The Improper Marketing Health Insurance Working Group — an arm of the National Association of Insurance Commissioners — is debating act amendments.

What It Means

Regulators may change how Medicare plan sellers court your clients.

One question is whether any new requirements could apply to you.

The Background

Marketing organizations attracted regulators’ attention with Medicare plan TV ads featuring celebrities like Joe Namath and what critics said were misleading descriptions of Medicare plan options.

The Centers for Medicare and Medicaid Services, the federal agency that oversees Medicare, now requires marketers to add disclaimers about their product menus and record telephone calls with consumers.
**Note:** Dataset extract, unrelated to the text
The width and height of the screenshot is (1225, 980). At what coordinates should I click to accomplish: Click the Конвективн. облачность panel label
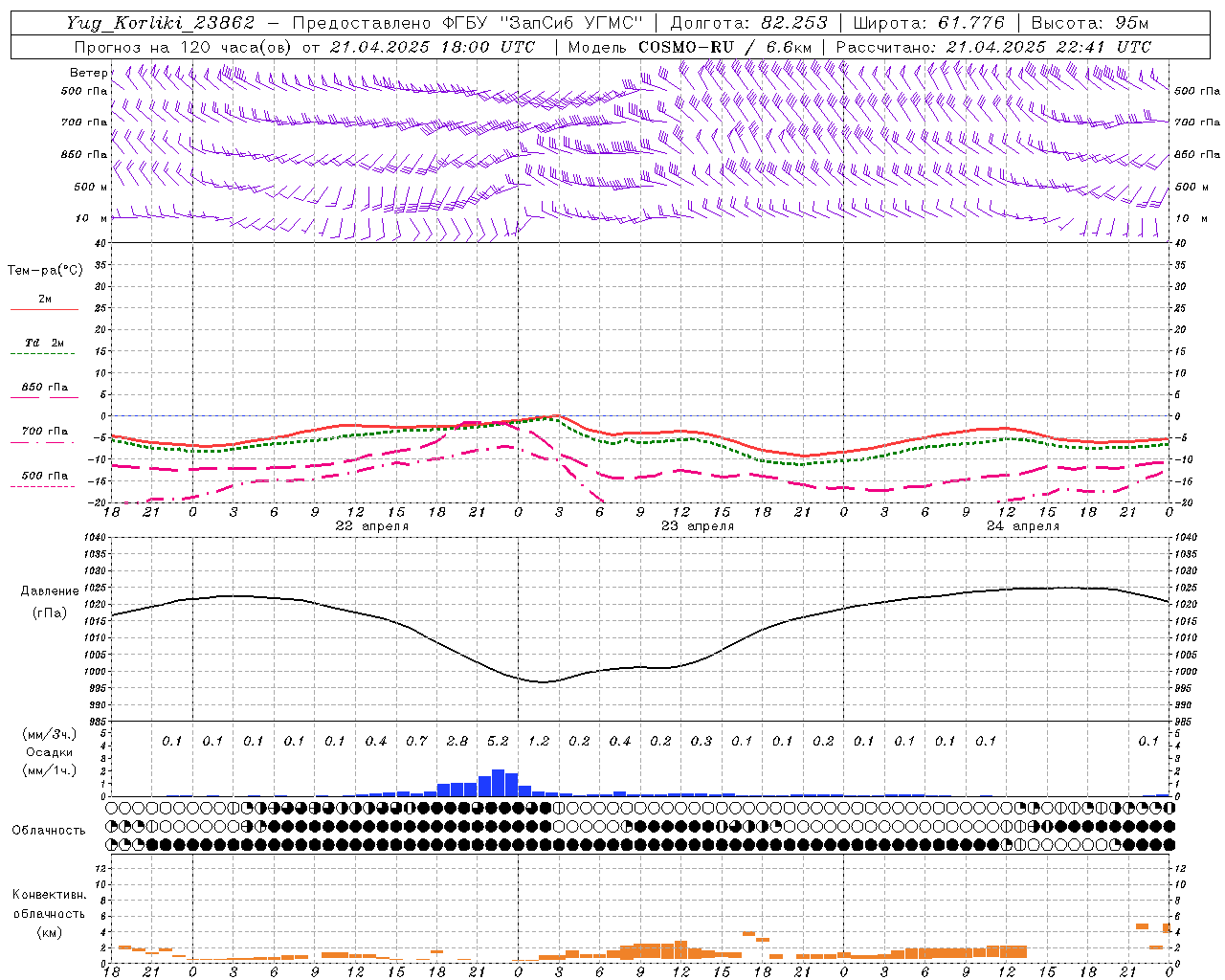coord(49,913)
The new “third-party marketing organization” rules, or TPMO rules, apply to traditional agents as well as to the marketers that run the TV ads.

The NAIC working group cannot directly change states’ Unfair Trade Practices Act rules, but states could use any model update the NAIC adopts to update their laws and regulations.

The Debate

The current NAIC working group draft would apply to an entity that “publicizes the availability of what is, or what purports to be, a health insurance product or service that the entity is not licensed to sell directly to consumers.”
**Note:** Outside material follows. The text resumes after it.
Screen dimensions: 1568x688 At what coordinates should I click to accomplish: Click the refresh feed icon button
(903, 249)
Rhode Island regulators and people appointed to represent consumer interests at the NAIC want to add a reference to “independent agents and brokers, who are compensated to perform lead-generation, marketing, sales and enrollment-related functions as a part of the chain of enrollment.”

America’s Health Insurance Plans, the American Council of Life Insurers and the National Association of Health Underwriters hope to narrow the scope of the update.

AHIP says the provision should exclude newspapers and television stations.

NAHU wants to exclude insurance companies and insurance producers.